Physics-Driven Machine-Learning Retrieval and Uncertainty Quantification of Crop Leaf Area Index

Leaf Area Index (LAI) is a key biophysical descriptor of crop canopies and is essential for growth monitoring and yield estimation. We present a physics-driven machine-learning framework for operational LAI retrieval and end-to-end uncertainty quantification that couples the PROSAIL radiative transfer model with a genetic-algorithm-optimised multilayer perceptron (NN–GA). PROSAIL is sampled across plausible parameter priors and spectra are convolved with Sentinel-2B spectral response functions to build a 30,000-sample training library; a GA is used to globally optimise network weights and biases.
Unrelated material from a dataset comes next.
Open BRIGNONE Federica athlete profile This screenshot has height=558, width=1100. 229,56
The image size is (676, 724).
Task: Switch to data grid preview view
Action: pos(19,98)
Total retrieval uncertainty is decomposed into a simulation component (PROSAIL parameter variability) and a training component (variability across repeated NN–GA trainings) and combined via the law of propagation of uncertainty. The model was developed in Minqin (modelling/testing area; entirely maize) and transferred to Zhangye (transfer/validation area; predominantly maize, with one sunflower plot). Sentinel-2B validation results were RMSE/R² = 0.44/0.73 (Minqin) and 0.40/0.56 (Zhangye), indicating reasonable cross-site generalisation. The uncertainty split indicates physical-driven contributions of 11.42% and 11.48% and machine-learning contributions of 18.06% and 12.96%, respectively. The framework improves 10 m LAI retrieval accuracy and supplies a reproducible, per-pixel uncertainty budget to guide product use and refinement.